Sunday, Oct 6th, 2019

Derby Arena

David J Howe

David J Howe


David J Howe established himself as an authoritative media historian through writing articles for fanzines (notably The Frame) and other publications. In the early 1990s, he began to write the first in-depth critical texts of the British television series Doctor Who, and as a result has become closely associated with the show’s history. He has written or co-written over thirty titles about the show, and continues to be involved with a variety of publications, often acting as consultant or reviewer.

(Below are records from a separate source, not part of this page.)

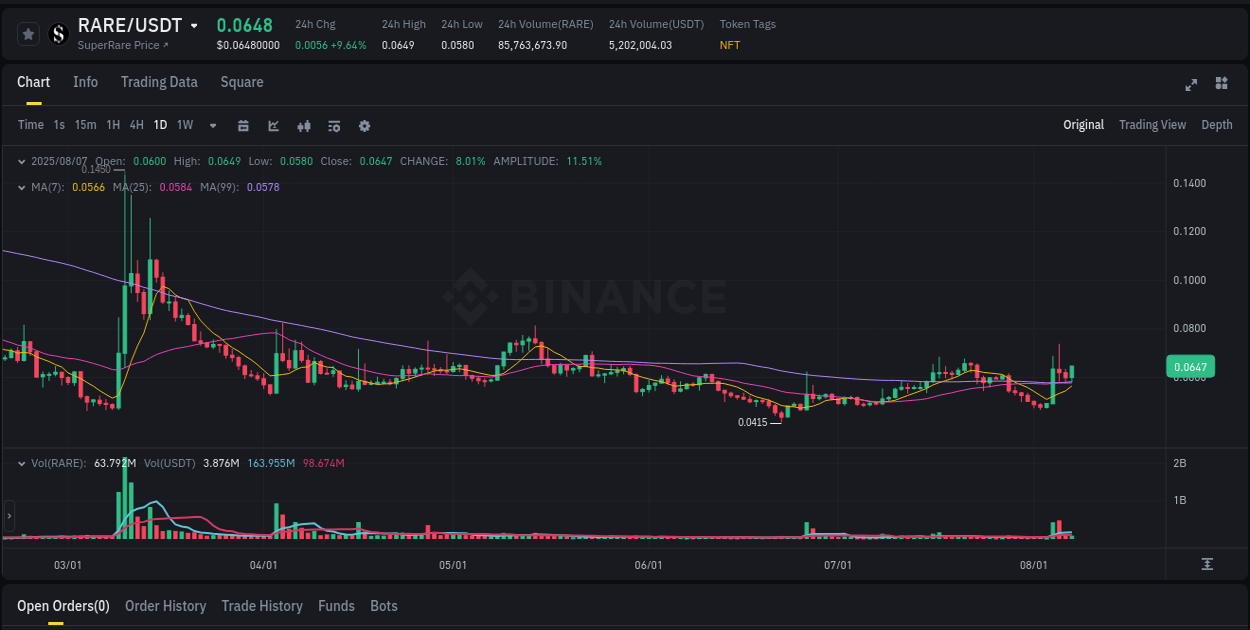Viewport: 1250px width, 630px height.
Task: Expand the Vol(RARE) indicator chevron
Action: pos(22,462)
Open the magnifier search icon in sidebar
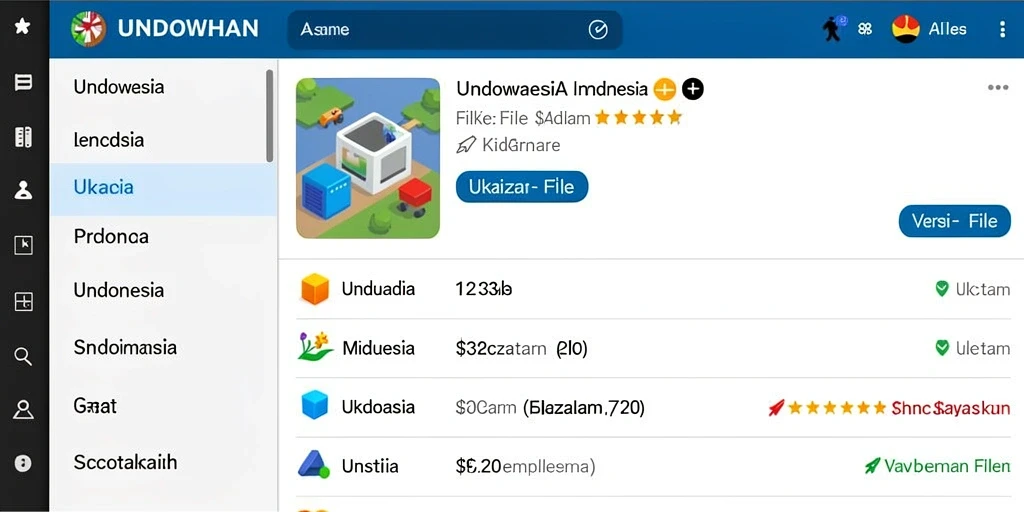Screen dimensions: 1024x512 [23, 356]
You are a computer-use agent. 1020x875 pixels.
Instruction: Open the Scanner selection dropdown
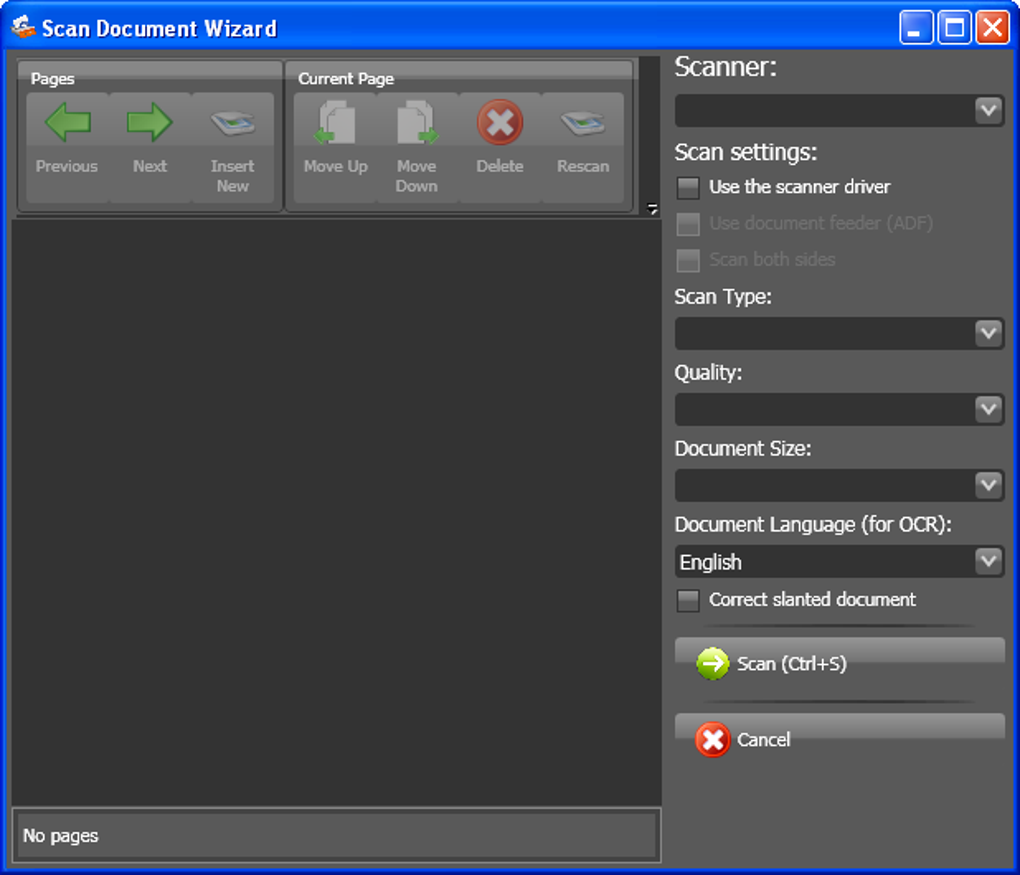pos(989,111)
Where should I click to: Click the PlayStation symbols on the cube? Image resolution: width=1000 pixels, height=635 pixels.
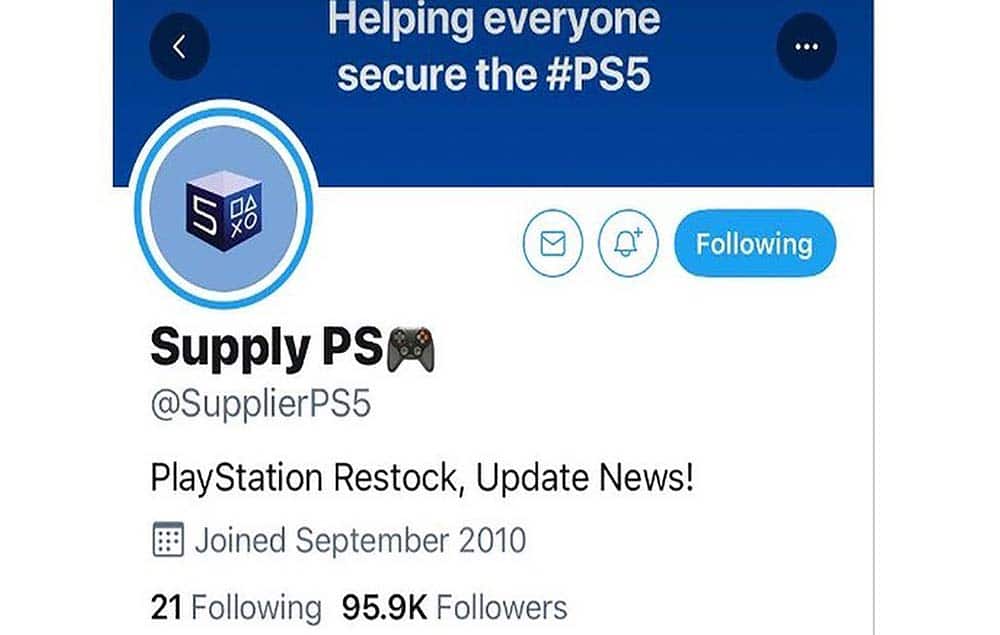pyautogui.click(x=244, y=215)
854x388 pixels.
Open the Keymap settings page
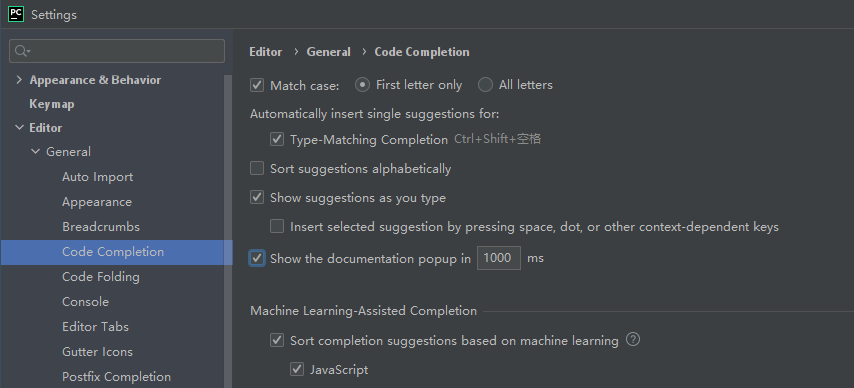[x=52, y=104]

In particular, Howe collaborated on some of the key texts in Virgin Publishing’s range of Doctor Who reference works, including the three Decades books (with Stephen James Walker and Mark Stammers), considered to be some of the most in-depth works about the production history of the show. The same authors followed these with guide books which covered the individual tenures of each Doctor in turn.

Howe and Stephen James Walker set up the publishing house Telos Publishing in 2000. The first publication under the Telos name was the first edition of Howe’s Transcendental Toybox, written by Howe and Arnold T. Blumberg. (A later edition was described by the BBC’s Doctor Who website as a “definitive collector’s guide to Doctor Who merchandise”.) Telos’ second publication was a collection of tie-in fiction to the Channel 5 horror series Urban Gothic. Telos published Doctor Who novellas from 2001 to 2004, when BBC Worldwide declined to renew its license. Telos continues to publish non-Doctor Who works and unofficial Doctor Who reference works, including The Handbook, collecting the previously written Virgin Publishing guide books Doctor Who The Handbook in one volume in 2005, and the 2003 book The Television Companion (by Howe and Walker, and previously released as Doctor Who: The Television Companion in 1998 by BBC Publishing; the BBC Doctor Who website described it as the “definitive guide to Doctor Who”). In 2007–2008, Howe also served as the editor for Time’s Champion, an independent Doctor Who novel based on Craig Hinton’s final unpublished novel and completed by his friend Chris McKeon, which features the Sixth Doctor and the Valeyard.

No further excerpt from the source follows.